PROVIDED ENTRIES:
*** Block opens ***
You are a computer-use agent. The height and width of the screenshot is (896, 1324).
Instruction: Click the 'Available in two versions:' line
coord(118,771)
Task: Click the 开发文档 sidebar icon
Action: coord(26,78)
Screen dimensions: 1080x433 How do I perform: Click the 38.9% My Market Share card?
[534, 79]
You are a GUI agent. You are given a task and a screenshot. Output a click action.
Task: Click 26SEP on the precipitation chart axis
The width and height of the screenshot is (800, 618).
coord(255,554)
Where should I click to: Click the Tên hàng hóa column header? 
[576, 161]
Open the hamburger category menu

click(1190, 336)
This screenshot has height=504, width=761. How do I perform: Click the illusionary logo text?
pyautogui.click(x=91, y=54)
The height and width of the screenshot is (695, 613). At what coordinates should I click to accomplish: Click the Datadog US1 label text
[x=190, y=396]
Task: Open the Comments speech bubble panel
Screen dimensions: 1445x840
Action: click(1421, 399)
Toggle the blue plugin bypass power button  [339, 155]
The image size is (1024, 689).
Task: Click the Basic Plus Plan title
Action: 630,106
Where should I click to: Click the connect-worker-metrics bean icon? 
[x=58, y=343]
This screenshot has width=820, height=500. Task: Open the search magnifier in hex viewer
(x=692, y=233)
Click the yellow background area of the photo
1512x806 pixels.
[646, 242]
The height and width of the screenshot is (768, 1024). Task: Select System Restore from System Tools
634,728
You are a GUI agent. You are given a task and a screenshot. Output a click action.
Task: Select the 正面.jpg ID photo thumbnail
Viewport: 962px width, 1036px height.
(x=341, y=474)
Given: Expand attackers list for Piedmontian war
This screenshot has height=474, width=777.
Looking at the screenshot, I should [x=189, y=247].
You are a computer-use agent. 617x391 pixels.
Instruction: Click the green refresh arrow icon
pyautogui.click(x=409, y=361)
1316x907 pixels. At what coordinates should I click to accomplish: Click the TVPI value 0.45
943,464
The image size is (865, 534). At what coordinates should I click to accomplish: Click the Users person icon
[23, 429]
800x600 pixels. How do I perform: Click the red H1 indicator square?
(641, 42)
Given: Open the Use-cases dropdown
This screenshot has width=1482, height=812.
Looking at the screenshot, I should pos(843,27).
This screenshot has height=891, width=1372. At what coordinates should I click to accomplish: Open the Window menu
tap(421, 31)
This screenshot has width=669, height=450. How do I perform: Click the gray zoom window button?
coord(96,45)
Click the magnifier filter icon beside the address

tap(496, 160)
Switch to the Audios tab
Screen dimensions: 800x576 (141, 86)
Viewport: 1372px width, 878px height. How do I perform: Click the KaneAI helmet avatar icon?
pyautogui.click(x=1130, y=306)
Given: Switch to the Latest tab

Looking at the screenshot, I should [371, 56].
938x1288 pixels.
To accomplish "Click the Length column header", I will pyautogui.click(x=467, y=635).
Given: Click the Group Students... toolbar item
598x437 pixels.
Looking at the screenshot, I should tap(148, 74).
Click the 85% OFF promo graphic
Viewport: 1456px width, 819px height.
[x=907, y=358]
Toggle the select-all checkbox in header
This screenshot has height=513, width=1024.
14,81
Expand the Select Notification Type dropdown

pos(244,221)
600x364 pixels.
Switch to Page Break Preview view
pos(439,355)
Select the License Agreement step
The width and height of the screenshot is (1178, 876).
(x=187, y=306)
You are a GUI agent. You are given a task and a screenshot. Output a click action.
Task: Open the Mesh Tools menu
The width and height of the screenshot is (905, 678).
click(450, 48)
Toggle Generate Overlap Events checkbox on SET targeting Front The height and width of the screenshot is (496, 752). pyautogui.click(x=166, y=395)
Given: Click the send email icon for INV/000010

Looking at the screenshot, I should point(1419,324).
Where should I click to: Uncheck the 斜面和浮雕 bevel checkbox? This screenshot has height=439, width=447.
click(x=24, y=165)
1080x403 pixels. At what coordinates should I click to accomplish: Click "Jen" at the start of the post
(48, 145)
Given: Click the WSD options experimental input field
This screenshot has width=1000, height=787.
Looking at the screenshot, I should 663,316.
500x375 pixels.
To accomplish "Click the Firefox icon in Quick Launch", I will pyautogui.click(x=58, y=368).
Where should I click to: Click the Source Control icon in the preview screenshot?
*** Block closes ***
Make a word-for-word copy of the records.

RESPONSE:
You are a computer-use agent. The height and width of the screenshot is (896, 1324).
Instruction: Click the 'Available in two versions:' line
coord(118,771)
Task: Click the 开发文档 sidebar icon
Action: coord(26,78)
Screen dimensions: 1080x433 How do I perform: Click the 38.9% My Market Share card?
[534, 79]
You are a GUI agent. You are given a task and a screenshot. Output a click action.
Task: Click 26SEP on the precipitation chart axis
The width and height of the screenshot is (800, 618).
coord(255,554)
Where should I click to: Click the Tên hàng hóa column header? 
[576, 161]
Open the hamburger category menu

click(1190, 336)
This screenshot has height=504, width=761. How do I perform: Click the illusionary logo text?
pyautogui.click(x=91, y=54)
The height and width of the screenshot is (695, 613). At what coordinates should I click to accomplish: Click the Datadog US1 label text
[x=190, y=396]
Task: Open the Comments speech bubble panel
Screen dimensions: 1445x840
Action: click(1421, 399)
Toggle the blue plugin bypass power button  [339, 155]
The image size is (1024, 689).
Task: Click the Basic Plus Plan title
Action: 630,106
Where should I click to: Click the connect-worker-metrics bean icon? 
[x=58, y=343]
This screenshot has width=820, height=500. Task: Open the search magnifier in hex viewer
(x=692, y=233)
Click the yellow background area of the photo
1512x806 pixels.
[646, 242]
The height and width of the screenshot is (768, 1024). Task: Select System Restore from System Tools
634,728
You are a GUI agent. You are given a task and a screenshot. Output a click action.
Task: Select the 正面.jpg ID photo thumbnail
Viewport: 962px width, 1036px height.
(x=341, y=474)
Given: Expand attackers list for Piedmontian war
This screenshot has height=474, width=777.
Looking at the screenshot, I should [x=189, y=247].
You are a computer-use agent. 617x391 pixels.
Instruction: Click the green refresh arrow icon
pyautogui.click(x=409, y=361)
1316x907 pixels. At what coordinates should I click to accomplish: Click the TVPI value 0.45
943,464
The image size is (865, 534). At what coordinates should I click to accomplish: Click the Users person icon
[23, 429]
800x600 pixels. How do I perform: Click the red H1 indicator square?
(641, 42)
Given: Open the Use-cases dropdown
This screenshot has width=1482, height=812.
Looking at the screenshot, I should pos(843,27).
This screenshot has height=891, width=1372. At what coordinates should I click to accomplish: Open the Window menu
tap(421, 31)
This screenshot has width=669, height=450. How do I perform: Click the gray zoom window button?
coord(96,45)
Click the magnifier filter icon beside the address

tap(496, 160)
Switch to the Audios tab
Screen dimensions: 800x576 (141, 86)
Viewport: 1372px width, 878px height. How do I perform: Click the KaneAI helmet avatar icon?
pyautogui.click(x=1130, y=306)
Given: Switch to the Latest tab

Looking at the screenshot, I should [371, 56].
938x1288 pixels.
To accomplish "Click the Length column header", I will pyautogui.click(x=467, y=635).
Given: Click the Group Students... toolbar item
598x437 pixels.
Looking at the screenshot, I should tap(148, 74).
Click the 85% OFF promo graphic
Viewport: 1456px width, 819px height.
[x=907, y=358]
Toggle the select-all checkbox in header
This screenshot has height=513, width=1024.
14,81
Expand the Select Notification Type dropdown

pos(244,221)
600x364 pixels.
Switch to Page Break Preview view
pos(439,355)
Select the License Agreement step
The width and height of the screenshot is (1178, 876).
(x=187, y=306)
You are a GUI agent. You are given a task and a screenshot. Output a click action.
Task: Open the Mesh Tools menu
The width and height of the screenshot is (905, 678).
click(450, 48)
Toggle Generate Overlap Events checkbox on SET targeting Front The height and width of the screenshot is (496, 752). pyautogui.click(x=166, y=395)
Given: Click the send email icon for INV/000010

Looking at the screenshot, I should point(1419,324).
Where should I click to: Uncheck the 斜面和浮雕 bevel checkbox? This screenshot has height=439, width=447.
click(x=24, y=165)
1080x403 pixels. At what coordinates should I click to accomplish: Click "Jen" at the start of the post
(48, 145)
Given: Click the WSD options experimental input field
This screenshot has width=1000, height=787.
Looking at the screenshot, I should 663,316.
500x375 pixels.
To accomplish "Click the Firefox icon in Quick Launch", I will pyautogui.click(x=58, y=368).
Where should I click to: Click the Source Control icon in the preview screenshot?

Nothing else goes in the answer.